(Stored dataset items)
>> begin

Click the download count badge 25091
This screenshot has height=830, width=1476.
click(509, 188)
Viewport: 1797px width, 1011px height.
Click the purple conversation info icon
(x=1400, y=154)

>> end

TASK PROMPT: Rewrite the rows from the line with "Viewport: 1797px width, 1011px height." through the last row, changing "purple" to "blue" and leaving everything else as it is.

TASK OUTPUT:
Viewport: 1797px width, 1011px height.
Click the blue conversation info icon
(x=1400, y=154)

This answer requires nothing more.